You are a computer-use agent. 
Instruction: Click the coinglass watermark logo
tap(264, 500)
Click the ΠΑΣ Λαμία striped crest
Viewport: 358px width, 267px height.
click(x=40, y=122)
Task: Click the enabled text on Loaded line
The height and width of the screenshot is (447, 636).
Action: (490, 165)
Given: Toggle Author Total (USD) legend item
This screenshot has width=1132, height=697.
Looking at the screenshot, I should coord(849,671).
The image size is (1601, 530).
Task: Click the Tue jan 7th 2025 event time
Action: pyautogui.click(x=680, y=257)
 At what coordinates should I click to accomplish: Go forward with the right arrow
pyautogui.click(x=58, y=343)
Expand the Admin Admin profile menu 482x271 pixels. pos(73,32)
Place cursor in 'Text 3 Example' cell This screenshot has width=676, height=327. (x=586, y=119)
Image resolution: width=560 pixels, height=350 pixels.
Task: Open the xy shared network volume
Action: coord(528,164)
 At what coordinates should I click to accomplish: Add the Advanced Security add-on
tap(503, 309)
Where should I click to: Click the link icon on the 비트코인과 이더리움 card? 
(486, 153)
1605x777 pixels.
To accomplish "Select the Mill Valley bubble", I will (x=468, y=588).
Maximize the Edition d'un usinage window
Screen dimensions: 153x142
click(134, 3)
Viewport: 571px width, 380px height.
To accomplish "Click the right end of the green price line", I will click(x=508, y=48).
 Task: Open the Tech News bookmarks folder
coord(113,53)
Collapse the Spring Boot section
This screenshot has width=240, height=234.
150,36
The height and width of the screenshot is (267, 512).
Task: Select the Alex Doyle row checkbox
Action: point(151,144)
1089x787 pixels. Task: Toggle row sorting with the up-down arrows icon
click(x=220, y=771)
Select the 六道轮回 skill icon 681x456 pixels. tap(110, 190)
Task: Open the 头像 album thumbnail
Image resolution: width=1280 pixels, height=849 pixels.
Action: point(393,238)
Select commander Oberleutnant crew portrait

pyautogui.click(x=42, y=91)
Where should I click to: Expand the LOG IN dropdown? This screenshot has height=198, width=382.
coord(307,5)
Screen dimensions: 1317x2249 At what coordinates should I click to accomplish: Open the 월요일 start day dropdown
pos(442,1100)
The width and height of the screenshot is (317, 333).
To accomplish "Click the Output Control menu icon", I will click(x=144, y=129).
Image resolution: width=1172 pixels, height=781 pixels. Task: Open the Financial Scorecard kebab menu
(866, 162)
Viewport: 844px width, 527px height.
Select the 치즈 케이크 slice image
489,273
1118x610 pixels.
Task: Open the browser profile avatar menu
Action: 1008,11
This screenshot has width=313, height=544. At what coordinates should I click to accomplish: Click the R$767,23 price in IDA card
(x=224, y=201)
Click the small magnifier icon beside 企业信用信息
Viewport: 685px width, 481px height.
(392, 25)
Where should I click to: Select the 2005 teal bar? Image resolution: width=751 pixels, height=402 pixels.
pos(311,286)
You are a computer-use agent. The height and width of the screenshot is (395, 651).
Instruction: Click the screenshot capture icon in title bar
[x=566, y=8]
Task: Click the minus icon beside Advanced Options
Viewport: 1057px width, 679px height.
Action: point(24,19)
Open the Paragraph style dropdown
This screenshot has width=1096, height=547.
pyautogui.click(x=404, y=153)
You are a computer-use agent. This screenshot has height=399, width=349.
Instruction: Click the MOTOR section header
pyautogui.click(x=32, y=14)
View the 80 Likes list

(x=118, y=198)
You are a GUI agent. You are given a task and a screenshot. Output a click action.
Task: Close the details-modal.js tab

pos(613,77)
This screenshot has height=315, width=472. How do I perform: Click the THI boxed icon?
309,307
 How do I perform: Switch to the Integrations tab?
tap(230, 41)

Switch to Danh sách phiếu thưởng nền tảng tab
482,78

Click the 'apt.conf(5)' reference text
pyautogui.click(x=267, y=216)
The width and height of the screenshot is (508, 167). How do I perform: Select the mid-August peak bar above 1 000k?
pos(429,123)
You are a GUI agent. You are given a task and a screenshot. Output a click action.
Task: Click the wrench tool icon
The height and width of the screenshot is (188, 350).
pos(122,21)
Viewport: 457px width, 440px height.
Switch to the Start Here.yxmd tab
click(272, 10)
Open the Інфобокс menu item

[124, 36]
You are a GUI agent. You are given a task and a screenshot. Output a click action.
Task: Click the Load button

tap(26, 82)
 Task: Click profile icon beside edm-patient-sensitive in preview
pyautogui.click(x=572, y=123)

To do> Copy verbatim, from the listing above, each line from the one containing "Given: Toggle Author Total (USD) legend item" down to the one containing "Expand the Admin", inclusive.

Written solution>
Given: Toggle Author Total (USD) legend item
This screenshot has width=1132, height=697.
Looking at the screenshot, I should coord(849,671).
The image size is (1601, 530).
Task: Click the Tue jan 7th 2025 event time
Action: pyautogui.click(x=680, y=257)
 At what coordinates should I click to accomplish: Go forward with the right arrow
pyautogui.click(x=58, y=343)
Expand the Admin Admin profile menu 482x271 pixels. pos(73,32)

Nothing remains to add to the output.